##### Data section

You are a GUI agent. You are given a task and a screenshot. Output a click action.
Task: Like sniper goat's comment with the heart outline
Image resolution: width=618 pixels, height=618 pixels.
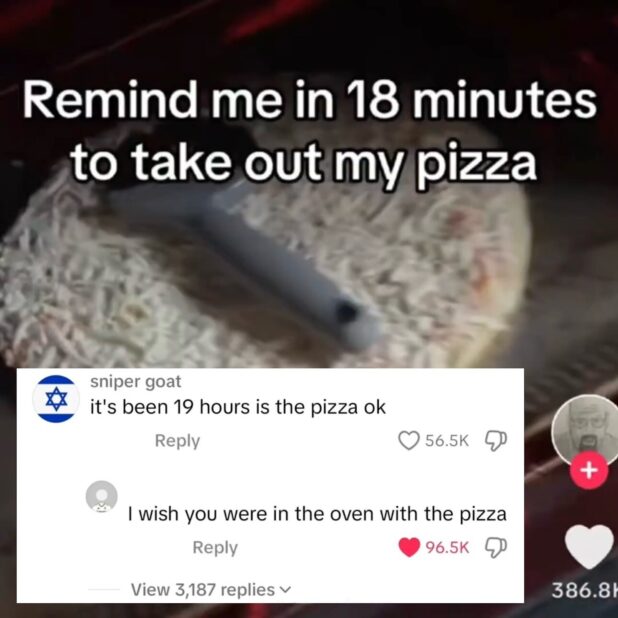[x=409, y=440]
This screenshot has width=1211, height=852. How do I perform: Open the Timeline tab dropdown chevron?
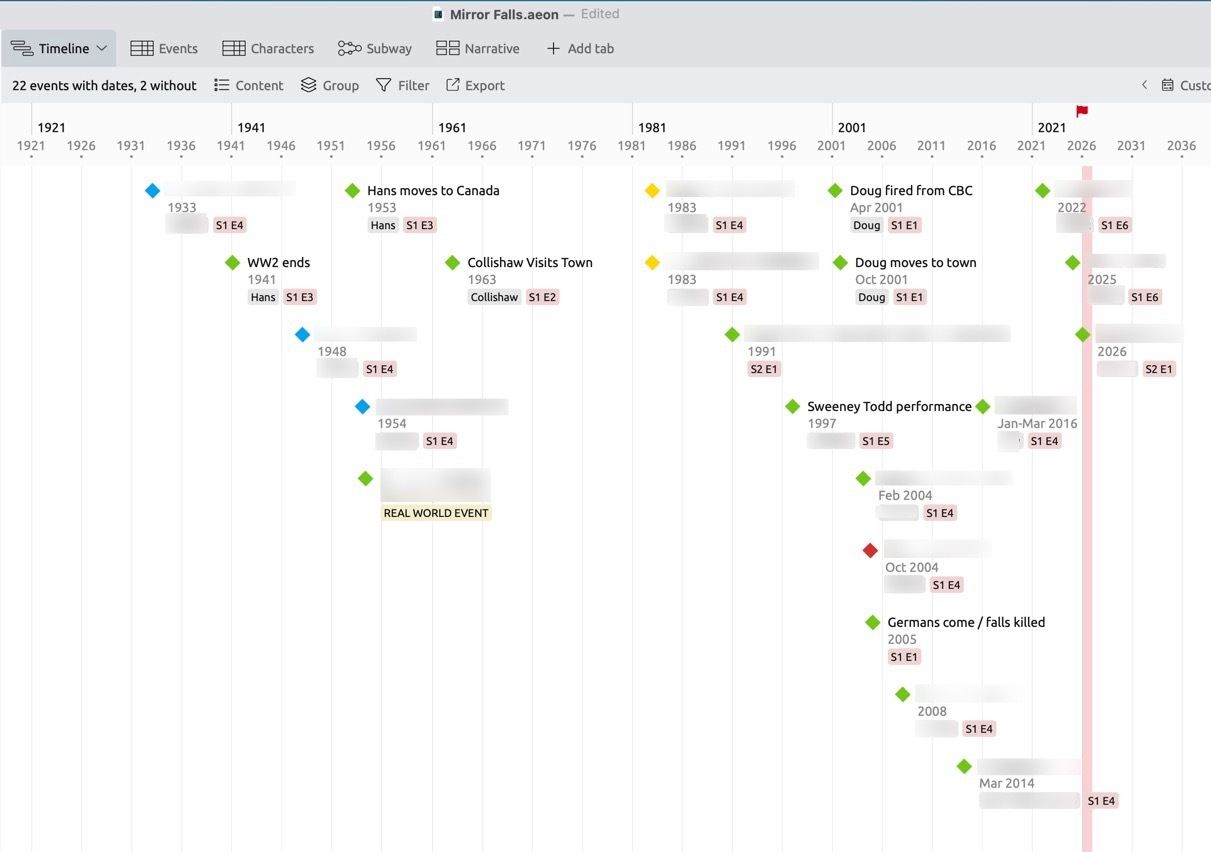[102, 48]
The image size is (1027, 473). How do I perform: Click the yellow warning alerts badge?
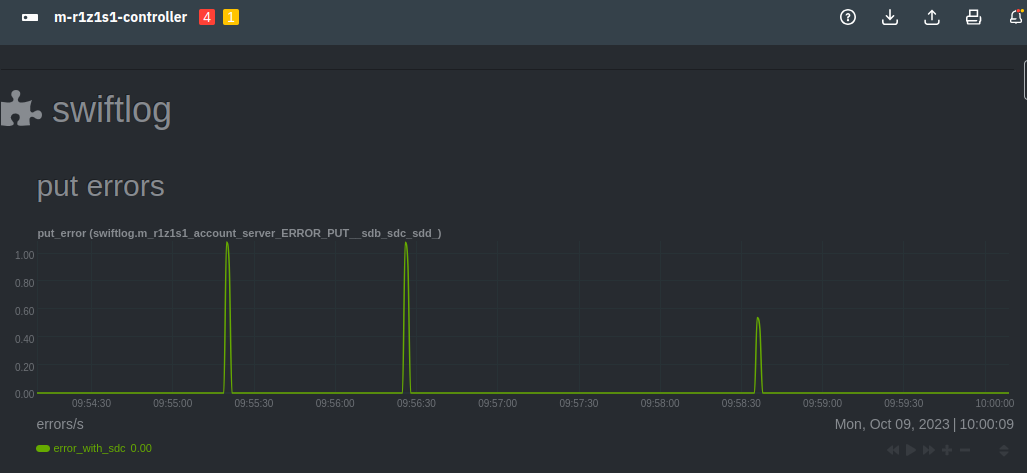231,17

##########

I'd like the data above duplicated exactly, with no pictures included.

Answer area:
You are a GUI agent. You are given a task and a screenshot. Output a click action.
Task: Like sniper goat's comment with the heart outline
Image resolution: width=618 pixels, height=618 pixels.
[x=409, y=440]
This screenshot has width=1211, height=852. How do I perform: Open the Timeline tab dropdown chevron?
[102, 48]
The image size is (1027, 473). How do I perform: Click the yellow warning alerts badge?
231,17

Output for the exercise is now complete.